Andrew (Andy) Boling, Partner
Baker & McKenzie, Chicago

Mr. Boling represents employers and management in various cross-border employment and labor matters. He has represented companies in litigation involving state and federal employment discrimination laws, wrongful discharge, individual employment contracts, employee disloyalty, compensation and commission disputes, and work-related tort claims. Mr. Boling has also written and lectured extensively on employment law issues.
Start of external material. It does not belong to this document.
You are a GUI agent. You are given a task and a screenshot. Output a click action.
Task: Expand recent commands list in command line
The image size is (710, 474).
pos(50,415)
Emily P. Harbison, Partner
Baker & McKenzie, Houston

Ms. Harbison has significant experience defending employers in matters involving employment discrimination, including claims under Title VII of The Civil Rights Act, the FMLA, ADEA, ADA and the Texas Commission on Human Rights Act. She regularly advises clients regarding federal contract compliance, ERISA, international executive mobility, wrongful discharge, wage and hour, as well as on a variety of other issues under state and federal laws governing the employment relationship.

Richard C. Schoenstein, Partner
Tarter Krinsky & Drogin, New York

Mr. Schoenstein has 25 years of experience handling business and employment disputes, through trials and appeals, arbitration and mediation, and internal and external investigations. He has represented clients from individuals to large corporations and financial institutions, specializing in commercial and employment contracts, restrictive covenants and employee mobility, and employment discrimination claims defense, among others.